Do your best; tag your best. There are many universities which have multiple sites all affiliating with a single university. Make this clear in your tagging, whether you use name=* or official_name=* as the name of the university. There are many ways to do this, and if the data are factually correct, the “OSM way” is to leave this up to “downstream parsers” (whether renderers, routers…) that coalesce these things together in a methodology that is either pleasing or correct to your eyes and tastes. We might express “one object with amenity=university per university” as a desire, but the tagging around the world doesn’t follow this guideline (and it is only that) to such an extent that it cannot be relied upon.

So, good question! But “if they are separate locations geographically, but the same university,” map them accordingly: with a similar or identical name, but on different polygons that are geographically diverse. Or, get fancy (and still correct, by being painstakingly specified) with a multipolygon or site relation. OSM affords wide varieties of specifying complex objects.

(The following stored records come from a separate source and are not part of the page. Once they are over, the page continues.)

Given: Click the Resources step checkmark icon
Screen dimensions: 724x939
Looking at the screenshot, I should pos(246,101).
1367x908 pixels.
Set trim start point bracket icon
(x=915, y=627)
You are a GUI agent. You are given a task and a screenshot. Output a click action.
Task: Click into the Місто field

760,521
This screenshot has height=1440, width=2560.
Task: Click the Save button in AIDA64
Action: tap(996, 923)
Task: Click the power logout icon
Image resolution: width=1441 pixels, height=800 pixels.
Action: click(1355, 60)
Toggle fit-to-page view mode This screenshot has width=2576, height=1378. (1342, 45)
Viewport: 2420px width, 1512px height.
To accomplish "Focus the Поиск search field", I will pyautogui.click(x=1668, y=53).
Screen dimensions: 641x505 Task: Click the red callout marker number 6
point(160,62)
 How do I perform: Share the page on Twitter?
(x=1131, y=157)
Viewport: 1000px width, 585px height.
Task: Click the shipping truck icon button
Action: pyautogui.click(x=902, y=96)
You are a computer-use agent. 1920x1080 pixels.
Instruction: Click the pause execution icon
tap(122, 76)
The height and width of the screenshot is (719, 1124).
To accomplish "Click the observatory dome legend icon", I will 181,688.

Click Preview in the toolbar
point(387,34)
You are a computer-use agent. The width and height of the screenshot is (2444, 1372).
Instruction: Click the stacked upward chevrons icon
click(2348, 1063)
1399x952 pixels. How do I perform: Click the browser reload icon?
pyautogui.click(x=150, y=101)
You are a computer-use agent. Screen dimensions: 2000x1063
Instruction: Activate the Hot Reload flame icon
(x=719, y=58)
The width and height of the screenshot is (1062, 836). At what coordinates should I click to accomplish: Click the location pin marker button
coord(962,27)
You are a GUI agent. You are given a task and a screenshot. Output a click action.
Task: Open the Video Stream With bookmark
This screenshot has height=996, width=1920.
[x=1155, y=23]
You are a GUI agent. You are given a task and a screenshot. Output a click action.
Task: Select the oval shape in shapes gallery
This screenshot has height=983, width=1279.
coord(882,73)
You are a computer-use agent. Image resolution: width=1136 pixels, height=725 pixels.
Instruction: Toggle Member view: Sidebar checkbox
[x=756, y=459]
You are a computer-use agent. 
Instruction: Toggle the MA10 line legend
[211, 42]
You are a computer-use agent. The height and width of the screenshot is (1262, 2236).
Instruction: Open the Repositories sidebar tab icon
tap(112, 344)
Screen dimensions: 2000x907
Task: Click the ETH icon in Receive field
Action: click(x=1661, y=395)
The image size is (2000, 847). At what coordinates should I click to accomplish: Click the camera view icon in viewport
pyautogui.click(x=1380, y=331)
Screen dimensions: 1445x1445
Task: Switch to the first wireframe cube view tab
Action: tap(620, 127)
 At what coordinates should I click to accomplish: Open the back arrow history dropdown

“A university with two campuses” can mean two different things.

On one extreme, when a single university has two campuses, one in the US, and one in China, with completely different courses, teaching staff and students, then I don’t think anyone is saying we need to have a single amenity=university multipolygon that spans half the globe.

On the other extreme, a university in a walkable European city centre can have two campuses that are only a 20 mins walk apart, and students are frequently expected to walk between campuses for different classes. It is this sort of scenario where people are saying there should be a single amenity=university multipolygon (example). But even in this kind of scenario, having multiple amenity=university objects is fairly common I think.

Whether a Wiki page says that one university must always be a single amenity=university object or whether it allows some nuance probably depends on whether it was written by an American who was thinking more of the first case or by a German who was thinking more of the second :slight_smile:

So I think you need to think about which extreme your university is closer to.